* To do: Format the lines in all of the items below as a numbered list, skipping any blank lines. Leave the pictures out of your answer.

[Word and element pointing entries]
★ ★ ★ ★ ★ ★ ★

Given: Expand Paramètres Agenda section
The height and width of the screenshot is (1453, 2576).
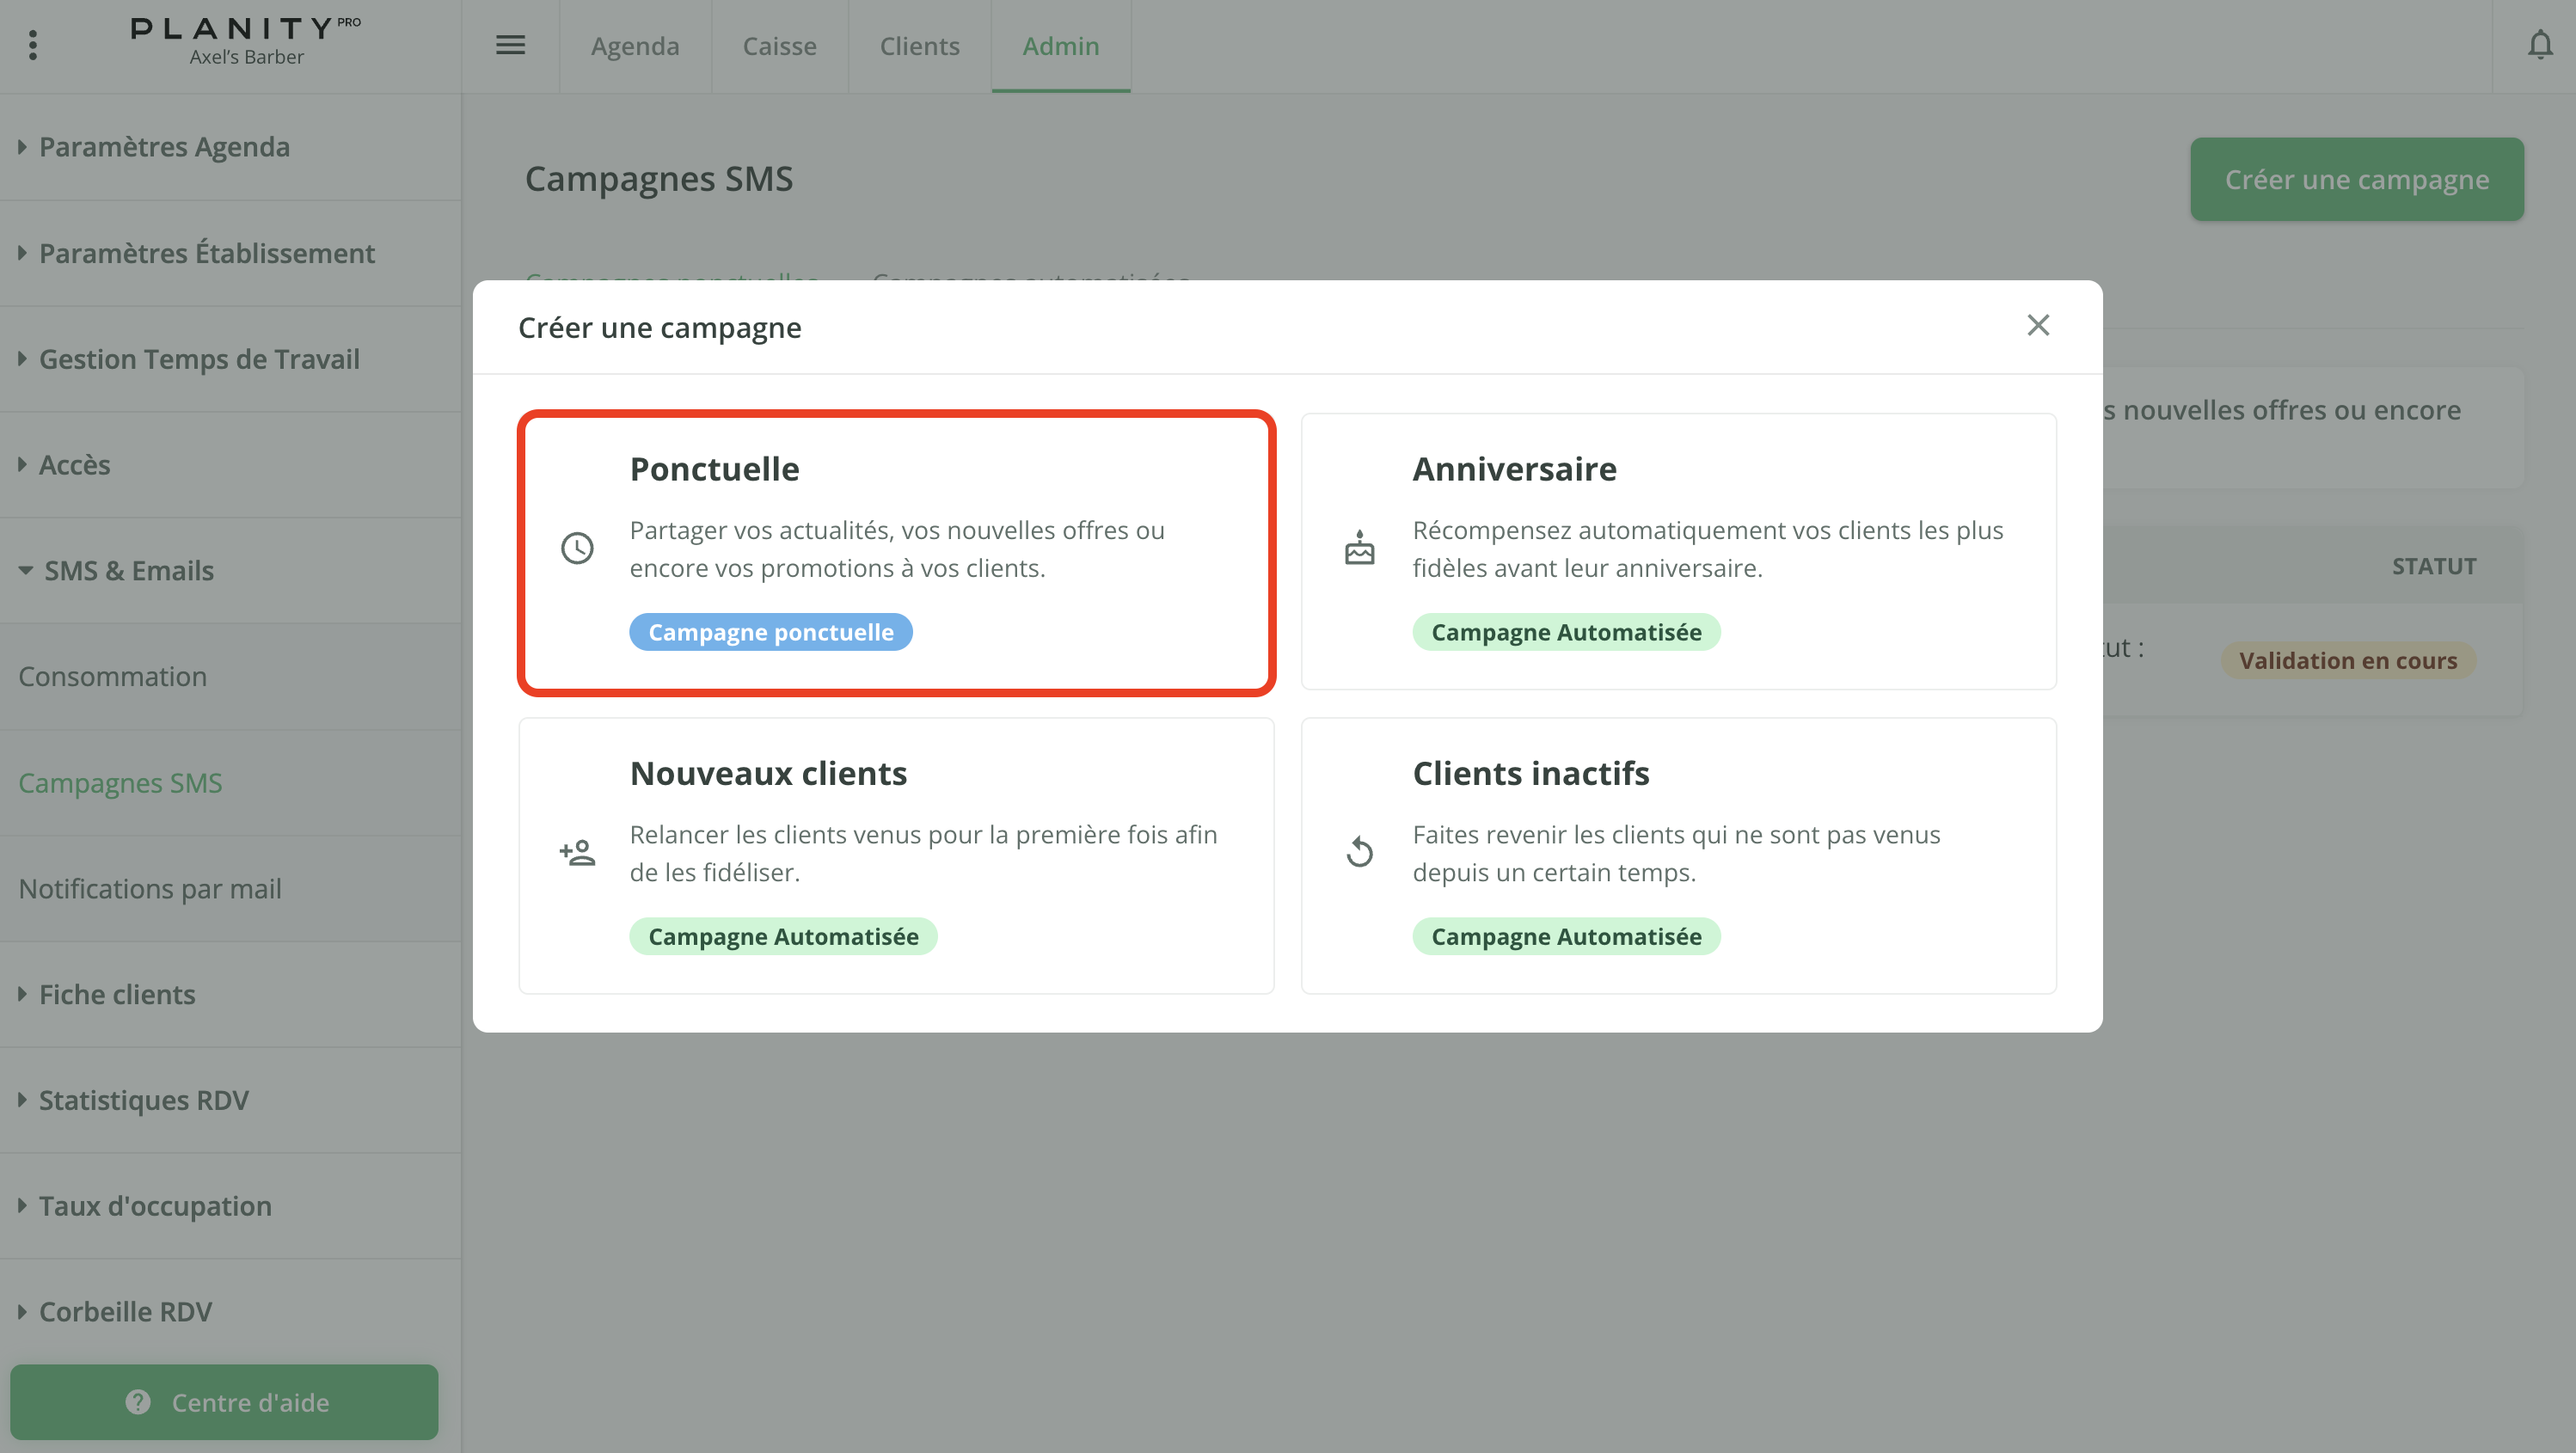Looking at the screenshot, I should 164,147.
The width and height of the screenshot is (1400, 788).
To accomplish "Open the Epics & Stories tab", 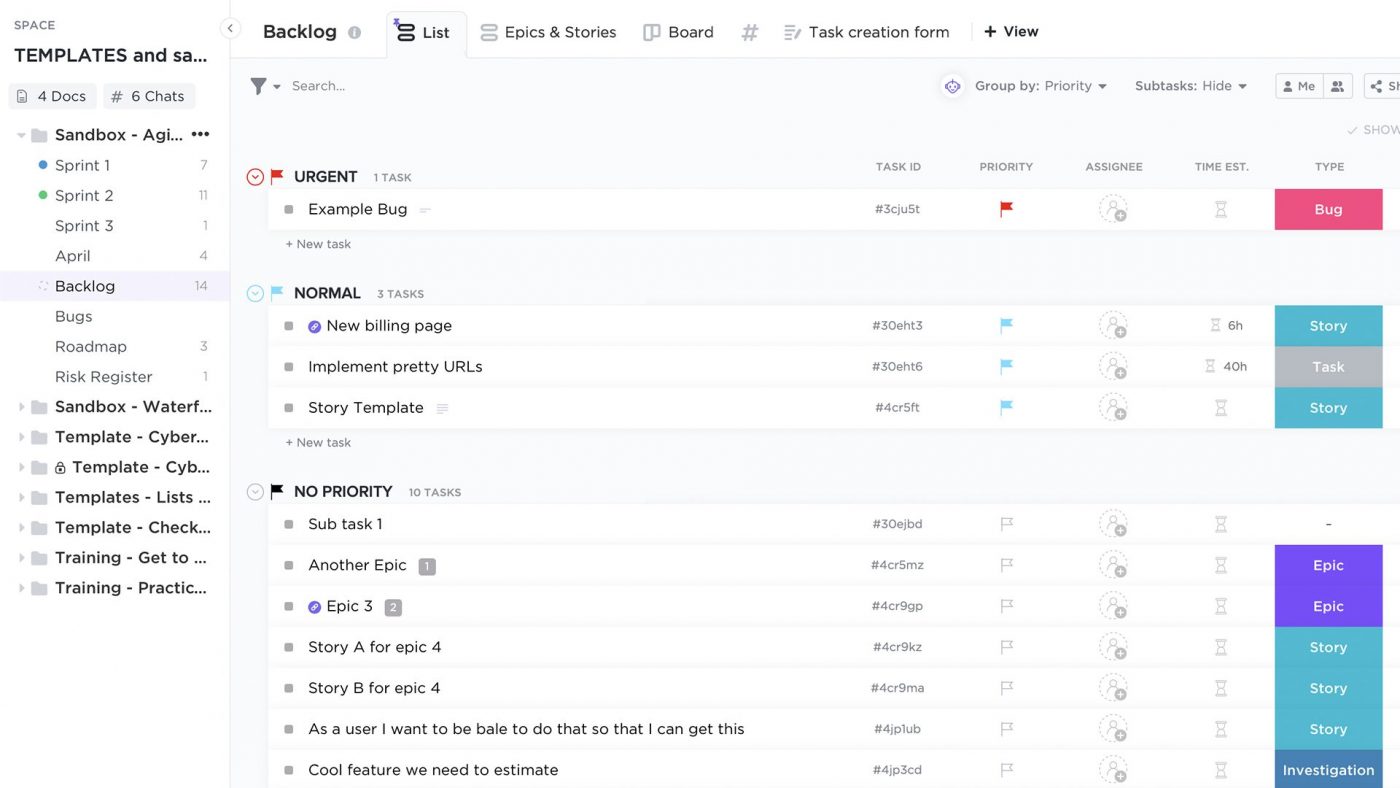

★ ★ ★ ★ ★ ★ ★

* Solution to the exercise:
1. Given: Expand Paramètres Agenda section
2. The height and width of the screenshot is (1453, 2576).
3. Looking at the screenshot, I should 164,147.
4. The width and height of the screenshot is (1400, 788).
5. To accomplish "Open the Epics & Stories tab", 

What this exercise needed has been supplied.